Philip of Edinburgh took a striking secret with him to the grave: his will. The last will of Elizabeth II’s husband will remain sealed for 90 years. It is what a London High Court judge ruled a year ago and it is what the also British Court of Appeal has just ratified before an appeal filed by the newspaper Guardian. The dispute pitted the protection of press freedom against the queen’s right to privacy. In the end, it has been decided to protect the latter, in a ruling that transcends the specific case of Philip of Edinburgh. Since 1911, the British royal family has managed to get around UK law, which requires that the wills of British citizens be made public. During this time, the Windsors have requested to keep 33 wills secret and assets worth at least 187 million pounds (about 223 million euros) updated at today’s prices have been distributed behind the public’s back, calculates Guardian. The judiciary has never rejected one of these requests.
Last year, after the death of the Duke of Edinburgh, the English newspaper requested access to the will. He then argued that excluding the media from reading this document undermined the fundamental principle of open justice, which requires public access to judicial proceedings. For his part, Judge Sir Andrew McFarlane, president of the family division of the high court, acknowledged understanding “the curiosity” to know the last will of such a prominent member of the royal family. But he argued that he had no “public interest” and that the media only pursued his publication for a “commercial interest.” For McFarlane, in fact, it was necessary to “improve the protection given to certain really private aspects of this particular group of people.”

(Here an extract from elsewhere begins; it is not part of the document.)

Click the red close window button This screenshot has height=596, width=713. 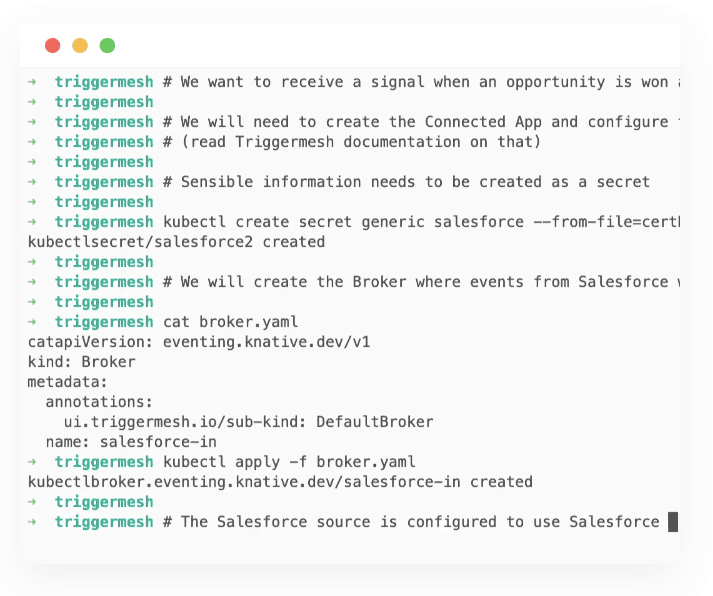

This Friday, the three judges of the Court of Appeal have chosen to support the jurist’s thesis and have ruled that the media do not have the right to attend the hearing, nor to be notified about it, adding that the publicity “would have compromised the need to preserve the dignity of the queen and the privacy of her family.
This judicial confrontation has as its origin a mess of skirts and jewels that occurred more than 100 years ago. The practice of sealing royal wills began then, in 1911, with the death of Prince Francis of Teck. This well-known womanizer bequeathed in his will the most valuable jewels of the family to his mistress, a noble and married woman. Queen María de Teck, Francisco’s sister and grandmother of the current sovereign, then asked the court that her relative’s will be kept secret to avoid a scandal. She and she got it, establishing a precedent that the Windsors have clung to every time a relative has died, even if it was distant.
During this time there has been little official explanation from the judiciary or the British Government about this practice. Official documents from the British National Archives, relating to governments in the 1970s and 1980s, show that top government officials privately believed that keeping royal family wills secret was a legally questionable tradition. Despite this, in 1981 they suggested to the ministers of Margaret Thatcher’s government that they not highlight this aspect in Parliament while a key piece of legislation was debated in the House of Lords.
Philip of Edinburgh has had no major public scandals during his reign, the longest ever for a consort in the British royal family. It seems hard to think of secret lovers and family jewels bequeathed in secrecy, but hiding their will from the public eye may save the Windsors more than one explanation. There is another aspect, minor but relevant, that has transcended. Privacy is not the only exception that affects wills in Buckingham. According to British law, there are two cases that allow you to save inheritance tax and not pay 40% of the amount to the public treasury: one is when the inheritance passes from consort to sovereign, as in the case of Philip of Edinburgh to Elizabeth II. The other is when it goes from sovereign to sovereign, which will happen when the current queen dies and her legacy passes into the hands of Charles of England, her firstborn. It’s probably the only thing the public knows about his will.